Crown Pool
- Interactive map of Crown Pool
- Location: Crown Street, Ipswich, Suffolk, Crown Street, IP1 3JA

Construction
- Opened: 1984

= Crown Pools =

Crown Pools is a swimming venue in Ipswich that opened in 1984.

== Design and building ==
Crown Pools has a collection of three pools: a 8-lane 25x18m pool (0.9-1.8m deep), a pleasure pool (0-1.75m deep) with a wave machine and a teaching pool (0.75m deep). It is the biggest leisure facility in Ipswich also offering a range of indoor facilities including gym and sauna. When it opened in 1984, there were queues of children waiting to gain entrance and in the summer of 2019 saw more than 1,000 children swimmers each day.

The land was originally home of the Art Deco designed Egertons Ipswich Ltd (garage and showroom). It was demolished in the early 1960s and was temporarily used as a market before Crown Pools building began.

In 2023, the requirement to have the bulk supply of sodium hypochlorite to the facility by an external contractor was changed to an Electro Chlorination System, which generates its own sodium hypochlorite on site. This reduces the Ipswich Borough Council's carbon footprint and make a cost saving.

== Notable visitors ==
Lady Diana visited Crown Pools and spoke to swimmers in 1990.

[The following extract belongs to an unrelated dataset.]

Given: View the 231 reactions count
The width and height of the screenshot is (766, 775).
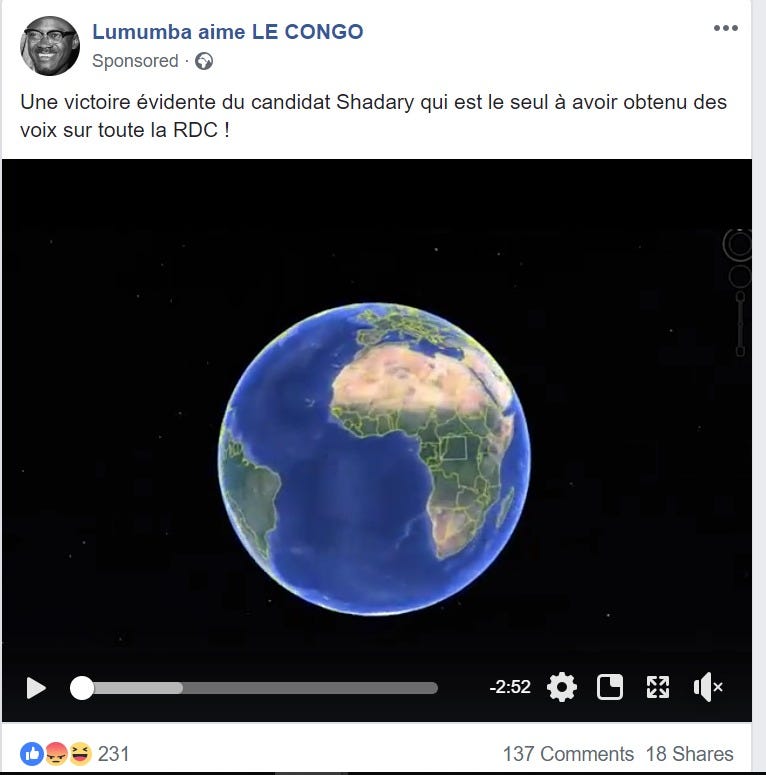Looking at the screenshot, I should click(x=113, y=754).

== Refurbishment and current use ==
In 2010, new changing area and reception and improved air conditioning were installed as part of a £3.5million revamp.

in 2011, the leisure and teaching pool were emptied in phase II of the refurbishment. The work involves tiling, roofing, lighting, general redecoration and replacing heating equipment underneath the pools. The pools re-opened in 2012.

In 2012, the competition pool was refurbished and re-opened later that year.

== Future ==
Crown pool will likely be closed when the new "low carbon aquatics centre" opens next to Ipswich Town Football Club in 2027. The aquatics centre will include an Olympic sized pool, water flumes, a bigger gym, better facilities for fitness classes, soft play and a cafe.

The Crown Pool site will likely be redeveloped for housing or commercial use.